Trump aides note support from some elected officials and volunteers within the Cuban-American community, but Trump adviser Karen Giorno said his strategy ultimately considers Cuban-Americans as it does anyone else: “They are worried about safety and security. They are worried about the economy. They are worried about drugs on the street. They are worried about the same things other Americans are worried about.”

Suarez, the Miami commissioner, applauds that approach, but he says it doesn’t account for some Cubans-Americans who are thinking of themselves, for the first time in presidential politics, as aligned with immigrants from Mexico and the nations of Central and South America – a collective class of people who have never enjoyed Cubans’ favored immigration status.

“Some Cubans don’t consider themselves Hispanic,” says Amandi, the Democratic pollster. But now, says Republican pollster Dario Moreno, Trump has made immigration a “symbolic issue” that penetrates the Cuban psyche. “Anti-immigration rhetoric is taken as anti-Hispanic,” Moreno said, “and you see that even among the old Cubans” who were the first to arrive in Florida as refugees after Castro came to power in 1959.

Clinton certainly sees an opening. In the last week, she launched an advertising blitz featuring the endorsement of Carlos Gutierrez, a Cuban-American Republican and commerce secretary for President George W. Bush. Speaking in Spanish, Gutierrez calls Trump dangerous and says: “For me, it’s country first, and then party.”

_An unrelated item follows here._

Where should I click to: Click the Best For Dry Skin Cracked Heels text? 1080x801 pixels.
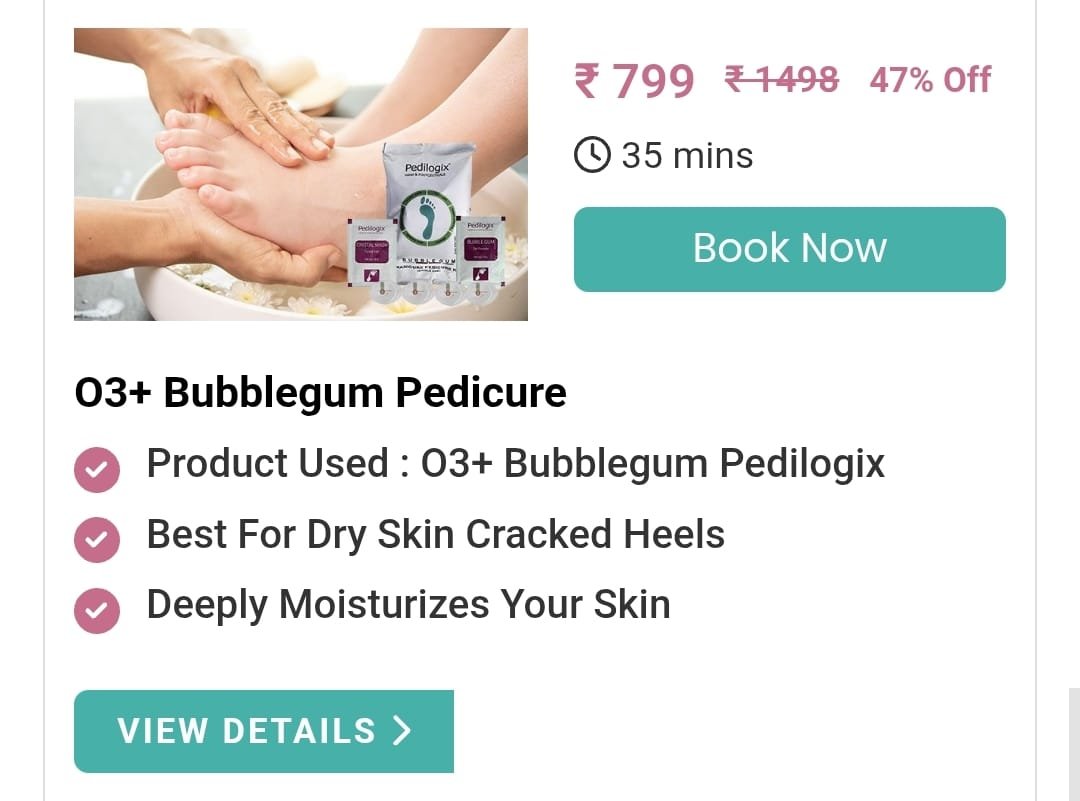(x=435, y=534)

One of the GOP’s top financiers, health-care billionaire Mike Fernandez, recently called Trump an “abysmally unfit candidate” and endorsed Clinton.

Other prominent Republicans – Miami Mayor Tomas Regalado and U.S. Reps. Carlos Curbelo and Ileana Ros-Lehtinen – have said they will not support Trump, though they’ve stopped short of endorsing Clinton.

Tejera, the broadcaster, says heavyweights like Gutierrez and Fernandez “won’t move one vote,” but their public backing of a Democratic nominee is a striking development in Cuban-American politics.